A Sudanese paramilitary group declared its own government on Wednesday, even as its fighters pressed an all-out offensive on a city in the western Darfur region that has sent hundreds of thousands of civilians fleeing from a famine-stricken camp.
The announcement of a parallel government by the Rapid Support Forces, or R.S.F., stoked fears that Sudan’s two-year civil war is rapidly pushing the country toward a potentially disastrous territorial split. The R.S.F. controls much of western and southern Sudan, while the military holds the north and east, including the capital Khartoum. Both sides have been accused of atrocities.
The R.S.F. leader, Gen. Mohamed Hamdan, gave few details about the composition of what he called his “government of peace and unity,” other than to say it would include a wide range of ethnic groups reflecting “the true face of Sudan.”
Such calls for inclusivity echo longstanding demands by Sudanese pro democracy activists, who oppose the military’s tightfisted grip on power. But as often in Sudan’s brutal conflict, the R.S.F.’s high-minded rhetoric was at odds with the actions of its troops.
The paramilitaries launched a large-scale offensive on Friday, storming the Zamzam camp in El Fasher, the last major city in Darfur that the R.S.F. does not control, as part of a broader assault. On Tuesday, the United Nations said that at least 300 people had been killed and as many as 400,000 others forced to flee the camp in a matter of days.
Zamzam, which housed at least 500,000 people and where a famine was declared last August, is now largely empty, according to aid workers. They say that at least 30,000 people have fled to Tawila, 50 miles by road to the west — with many arriving dehydrated, malnourished and traumatized by the scenes they witnessed in the camp.
“They have nothing but the clothes they’re wearing, nothing to eat, nothing to drink,” Marion Ramstein, an emergency field coordinator for Doctors Without Borders, said in an email. “Many were in shock. They spoke of so many killings and corpses.”
Doctors Without Borders closed its own operations in Zamzam in February, saying that shelling, attacks on ambulances and a tightening siege had made it impossible to work there.
On Tuesday, State Department spokeswoman Tammy Bruce said the United States “condemns in the strongest possible terms” the R.S.F.-led violence in El Fasher. But she declined to say whether the Trump administration would affirm the Biden administration’s determination that the R.S.F. had committed genocide.
The latest violence coincided with the second anniversary of the conflict, which started in April 2023 when fighting erupted between the Sudanese military and the R.S.F., a paramilitary group it once fostered.
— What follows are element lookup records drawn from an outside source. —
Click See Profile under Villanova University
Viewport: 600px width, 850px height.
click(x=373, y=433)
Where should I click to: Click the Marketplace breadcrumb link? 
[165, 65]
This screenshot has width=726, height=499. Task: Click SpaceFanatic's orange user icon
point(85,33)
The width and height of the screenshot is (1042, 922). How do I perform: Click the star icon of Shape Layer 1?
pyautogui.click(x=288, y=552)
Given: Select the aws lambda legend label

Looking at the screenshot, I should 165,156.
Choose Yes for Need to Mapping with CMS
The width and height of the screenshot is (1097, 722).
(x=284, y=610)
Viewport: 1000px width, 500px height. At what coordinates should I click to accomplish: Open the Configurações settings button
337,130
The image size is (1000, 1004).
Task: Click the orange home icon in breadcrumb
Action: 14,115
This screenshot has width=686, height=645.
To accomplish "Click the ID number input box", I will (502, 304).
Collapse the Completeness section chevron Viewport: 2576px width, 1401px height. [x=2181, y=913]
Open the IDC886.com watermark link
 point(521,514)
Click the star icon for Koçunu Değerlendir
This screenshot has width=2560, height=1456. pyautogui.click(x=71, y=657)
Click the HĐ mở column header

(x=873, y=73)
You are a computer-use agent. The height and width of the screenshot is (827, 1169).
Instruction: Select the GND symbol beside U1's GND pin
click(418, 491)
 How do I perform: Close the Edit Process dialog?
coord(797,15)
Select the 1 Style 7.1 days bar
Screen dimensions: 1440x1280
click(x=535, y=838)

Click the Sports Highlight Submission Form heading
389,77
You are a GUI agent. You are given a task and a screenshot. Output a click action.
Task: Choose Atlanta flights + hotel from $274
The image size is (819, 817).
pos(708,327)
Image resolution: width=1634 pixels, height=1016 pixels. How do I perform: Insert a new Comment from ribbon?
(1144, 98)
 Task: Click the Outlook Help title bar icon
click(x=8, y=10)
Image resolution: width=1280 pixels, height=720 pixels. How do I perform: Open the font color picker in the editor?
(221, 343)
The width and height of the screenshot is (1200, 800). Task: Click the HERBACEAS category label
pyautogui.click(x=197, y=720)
The war took a sharp turn in recent weeks when the army drove R.S.F. fighters out of the capital, Khartoum. Many fled to Darfur, where the R.S.F. has regrouped and is now redoubling its yearlong effort to capture El Fasher.
Surging violence and poor communications have made it hard to get an accurate picture of the situation, but the estimate from the United Nations that nearly half a million people had been displaced in a matter of days was striking, even by the standards of the world’s largest humanitarian crisis.
The devastation has renewed focus on the role of the United Arab Emirates in the conflict. American and U.N. officials have accused it of supplying weapons, drones and other military assistance to the R.S.F. The Emirates has consistently denied providing any help to the R.S.F.
Sudan’s military-dominated government has brought a case against the Emirates, which opened last week at the International Court of Justice in The Hague, accusing it of complicity in genocide. The Emirates asked for the case to be thrown out.
In Washington, members of Congress renewed calls for the United States to stop supplying weapons to the Emirates until it stops supporting the R.S.F.
“The U.A.E. should stop its materiel support to the R.S.F. now,” Rep. Sara Jacobs of California wrote Tuesday on social media.
American officials have said that senior Emirati leaders were more candid about their role in Sudan, including tacit admissions of support to the R.S.F., during private talks with Biden administration officials last year.
On Tuesday, hundreds of Sudanese massed outside the Emirati embassy in London to protest the alleged Emirati role in the war, in a demonstration that coincided with a major conference on Sudan hosted by the British government.
The European Union and Britain pledged $830 million in additional aid at the London conference, although Sudanese officials criticized the presence of Emirati officials who continued to press their denials about supporting the R.S.F.
In a statement, Lana Nusseibeh, assistant minister for political affairs at the Emirati foreign ministry, accused both sides in the war of atrocities, and said the U.A.E. was issuing “an urgent call for peace.”